Dr. Cindi Textor’s work on incoherence, illegibility, and intersectionality in Korean and Japanese language fiction has appeared in positions: Asia Critique, Journal of Korean Studies, and other venues. Her monograph, Intersectional Incoherence: Zainichi Literature and the Ethics of Illegibility, is forthcoming from the University of California Press. She is also the translator of Kim Sŏkpŏm’s The Curious Tale of Mandogi’s Ghost (Columbia University Press, 2010) and Lee Yangji’s Yuhi (in Nabi Taryŏng and Other Stories, Seoul Selection, 2022).

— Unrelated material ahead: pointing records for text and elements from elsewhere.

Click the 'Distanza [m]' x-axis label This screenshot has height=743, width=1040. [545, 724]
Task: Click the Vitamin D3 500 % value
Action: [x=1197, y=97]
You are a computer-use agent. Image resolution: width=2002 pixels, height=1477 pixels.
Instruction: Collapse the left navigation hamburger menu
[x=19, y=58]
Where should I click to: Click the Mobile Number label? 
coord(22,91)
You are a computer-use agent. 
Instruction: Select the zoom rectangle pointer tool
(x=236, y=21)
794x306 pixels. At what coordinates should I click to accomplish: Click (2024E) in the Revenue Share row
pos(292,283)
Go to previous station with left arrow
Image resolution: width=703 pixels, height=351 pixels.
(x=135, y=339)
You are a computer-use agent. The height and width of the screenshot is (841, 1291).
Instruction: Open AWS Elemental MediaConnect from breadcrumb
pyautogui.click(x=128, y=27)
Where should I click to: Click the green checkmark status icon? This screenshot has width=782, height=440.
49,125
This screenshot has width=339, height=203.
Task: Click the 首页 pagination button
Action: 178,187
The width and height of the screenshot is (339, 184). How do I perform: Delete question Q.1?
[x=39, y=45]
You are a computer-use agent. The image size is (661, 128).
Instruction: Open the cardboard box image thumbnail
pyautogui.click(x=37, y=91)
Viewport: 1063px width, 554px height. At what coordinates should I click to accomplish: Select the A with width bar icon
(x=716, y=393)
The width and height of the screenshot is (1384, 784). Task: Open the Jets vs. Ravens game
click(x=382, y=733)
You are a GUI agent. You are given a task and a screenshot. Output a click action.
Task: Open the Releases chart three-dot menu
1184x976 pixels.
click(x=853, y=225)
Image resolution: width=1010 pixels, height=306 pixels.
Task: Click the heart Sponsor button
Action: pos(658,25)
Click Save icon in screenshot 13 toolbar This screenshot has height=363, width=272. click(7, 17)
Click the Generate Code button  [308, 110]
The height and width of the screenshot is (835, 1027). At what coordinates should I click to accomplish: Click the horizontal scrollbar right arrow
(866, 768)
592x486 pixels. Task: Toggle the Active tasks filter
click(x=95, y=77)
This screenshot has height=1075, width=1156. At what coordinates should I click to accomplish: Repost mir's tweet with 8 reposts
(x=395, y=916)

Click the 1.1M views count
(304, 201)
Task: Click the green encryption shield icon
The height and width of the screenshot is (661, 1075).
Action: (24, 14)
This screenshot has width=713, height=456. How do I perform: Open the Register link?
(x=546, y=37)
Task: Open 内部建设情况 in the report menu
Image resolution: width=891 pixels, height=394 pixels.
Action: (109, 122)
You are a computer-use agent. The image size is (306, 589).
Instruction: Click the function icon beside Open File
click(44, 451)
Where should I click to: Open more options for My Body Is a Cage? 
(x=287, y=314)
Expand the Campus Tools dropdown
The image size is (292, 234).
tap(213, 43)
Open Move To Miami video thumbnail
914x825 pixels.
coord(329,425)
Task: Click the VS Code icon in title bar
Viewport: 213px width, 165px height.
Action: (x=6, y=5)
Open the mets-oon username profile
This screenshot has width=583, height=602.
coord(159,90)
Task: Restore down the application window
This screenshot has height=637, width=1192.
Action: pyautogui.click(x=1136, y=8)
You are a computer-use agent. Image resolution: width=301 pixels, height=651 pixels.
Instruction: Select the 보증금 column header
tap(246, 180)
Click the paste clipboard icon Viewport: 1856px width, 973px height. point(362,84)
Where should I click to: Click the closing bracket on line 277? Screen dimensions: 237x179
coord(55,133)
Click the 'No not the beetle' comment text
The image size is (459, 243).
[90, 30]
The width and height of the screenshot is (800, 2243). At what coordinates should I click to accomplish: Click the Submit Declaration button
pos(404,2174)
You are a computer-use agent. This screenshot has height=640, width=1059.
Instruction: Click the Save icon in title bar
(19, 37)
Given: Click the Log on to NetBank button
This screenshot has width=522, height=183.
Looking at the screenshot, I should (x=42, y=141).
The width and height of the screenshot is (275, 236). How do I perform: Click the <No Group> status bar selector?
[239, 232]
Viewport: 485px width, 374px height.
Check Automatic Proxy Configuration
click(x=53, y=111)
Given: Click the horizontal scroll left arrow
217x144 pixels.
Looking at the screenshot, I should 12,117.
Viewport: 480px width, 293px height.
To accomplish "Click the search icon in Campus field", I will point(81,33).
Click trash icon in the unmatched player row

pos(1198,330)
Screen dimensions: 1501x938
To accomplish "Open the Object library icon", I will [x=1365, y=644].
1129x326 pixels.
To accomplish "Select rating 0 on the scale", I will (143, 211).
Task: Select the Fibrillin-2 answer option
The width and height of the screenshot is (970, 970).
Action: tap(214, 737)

The Korean Studies Research Network aims to bring together scholars whose research focuses on Korea-related topics and to provide mentoring to the younger generation of scholars. It serves as a platform to facilitate collaborative and interdisciplinary research among scholars and graduate students at the University of Iowa and institutions of higher education in the Midwest through seminars, speaker series, and workshops.
This event is made possible through generous support from the Korea Foundation.